Passage provided
# # # # #

Cyber attacks are happening by the minute in every industry, wreaking havoc on operations and finances as well as the lives of clients and guests. The hotel industry is a particularly attractive target to cyber criminals because of the vast amount of private data and records those businesses hold. David Finz, an attorney and insurance broker specializing in cyber risk, discusses with LODGING the losses involved when a hotel falls victim to cybercrime and the protections cyber insurance can offer.
As Finz explains, “When people are reserving rooms, they offer their credit card number to hold the room—that is obviously valuable information, and if it gets into a hacker’s hands there could be breach response costs.” Those costs could include hiring a privacy attorney to determine what went wrong and who should be notified of the breach, he adds. A forensic investigator could be brought in to discover the cause of the incident and what should be done to remediate it.
The business may also need a public relations consultant. Notifying affected guests could require funds to mail notices, offer credit monitoring, and hire a call center to address concerns and inquiries. Finz also points out that a denial-of-service attack on a hotelier’s network can cause platforms to go down, leading to lost revenue when travelers unable to book on the website make their reservations elsewhere.

# # # # #

Extend the article on cyber insurance for hotels above, picking up right after its last sentence.

Dataset entries
# # # # #

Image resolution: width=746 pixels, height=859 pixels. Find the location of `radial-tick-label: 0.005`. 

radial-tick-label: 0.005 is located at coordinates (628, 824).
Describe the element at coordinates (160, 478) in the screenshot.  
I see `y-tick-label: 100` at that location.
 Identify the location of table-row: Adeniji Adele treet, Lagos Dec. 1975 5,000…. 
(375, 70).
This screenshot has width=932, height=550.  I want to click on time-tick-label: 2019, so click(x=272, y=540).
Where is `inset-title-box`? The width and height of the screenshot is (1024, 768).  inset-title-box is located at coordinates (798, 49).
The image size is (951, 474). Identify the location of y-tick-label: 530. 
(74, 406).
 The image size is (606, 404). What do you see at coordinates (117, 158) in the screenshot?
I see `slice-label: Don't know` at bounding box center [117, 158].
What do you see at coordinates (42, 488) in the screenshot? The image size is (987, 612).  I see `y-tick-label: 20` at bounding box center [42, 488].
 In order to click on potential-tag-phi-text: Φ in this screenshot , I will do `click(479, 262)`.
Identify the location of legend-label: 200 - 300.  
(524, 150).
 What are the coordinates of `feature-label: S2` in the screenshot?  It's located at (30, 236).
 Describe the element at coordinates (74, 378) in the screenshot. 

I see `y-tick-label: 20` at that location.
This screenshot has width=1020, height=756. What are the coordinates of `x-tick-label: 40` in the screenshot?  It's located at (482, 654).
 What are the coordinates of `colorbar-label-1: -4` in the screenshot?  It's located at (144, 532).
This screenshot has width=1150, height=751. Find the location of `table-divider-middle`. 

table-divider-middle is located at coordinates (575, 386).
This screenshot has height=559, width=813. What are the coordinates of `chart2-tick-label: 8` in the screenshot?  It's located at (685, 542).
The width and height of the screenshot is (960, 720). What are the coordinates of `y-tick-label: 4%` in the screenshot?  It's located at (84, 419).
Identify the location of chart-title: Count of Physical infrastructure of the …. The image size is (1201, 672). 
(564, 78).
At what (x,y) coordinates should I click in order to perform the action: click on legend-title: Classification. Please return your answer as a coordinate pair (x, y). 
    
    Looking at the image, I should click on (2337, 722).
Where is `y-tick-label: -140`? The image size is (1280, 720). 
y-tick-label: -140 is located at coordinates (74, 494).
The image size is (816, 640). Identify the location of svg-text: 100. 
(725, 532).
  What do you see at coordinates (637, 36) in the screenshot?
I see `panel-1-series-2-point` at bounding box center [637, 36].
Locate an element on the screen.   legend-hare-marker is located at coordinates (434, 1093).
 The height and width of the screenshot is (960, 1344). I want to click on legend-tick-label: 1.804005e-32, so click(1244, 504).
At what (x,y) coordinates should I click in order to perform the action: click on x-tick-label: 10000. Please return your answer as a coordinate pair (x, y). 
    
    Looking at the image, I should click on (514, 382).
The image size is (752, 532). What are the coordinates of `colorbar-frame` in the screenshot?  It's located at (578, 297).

# # # # #

Answer space
The good news: The lost income and extra expenses associated with any workarounds to deal with the outage, data breach, or ransomware attack are often covered by cyber insurance. Cyber insurance, Finz says, covers first-party exposure such as:
- An outage to a hotelier’s network and the lost income and expenses associated with it;
- Or a ransomware attack where data is corrupted and hoteliers have to pay to get it restored or hire a threat consultant to see whether they can negotiate a ransom payment.
Cyber insurance also covers third-party exposure such as private party litigation as well as regulatory proceedings, the cost of responding to those, and potential fines and penalties, Finz notes.
Costs of policies vary depending on the size of the organization as well as the cyber security measures they have in place, he explains. Insurance underwriters create an analytics report based on a company’s revenue, the industry that they’re in, their record count, and also a questionnaire around existing security controls. The record count for a hotel would be how much guest data they have on file. “We’d take that and couple it with a vulnerability scan, which is noninvasive, […] to see if there are any open ports,” Finz says. “We would also look at what chatter there may be about them on the dark web, and try to get a sense of what the hackers would see from the outside and whether they’re an attractive target.”
The information is put through a model which provides an estimate of the likely loss and benchmarks the organization against its peers to see how it sizes up in terms of its vulnerability to a cloud outage, a software impairment, or a vendor’s outage that could affect operations.
For a small company, Finz says, cyber insurance can be an add on to an existing policy; however, $10-20 million dollar companies need a stand-alone policy. “Every business that transacts with the public needs cyber insurance both to protect their own operations and to safeguard their customers’ data.”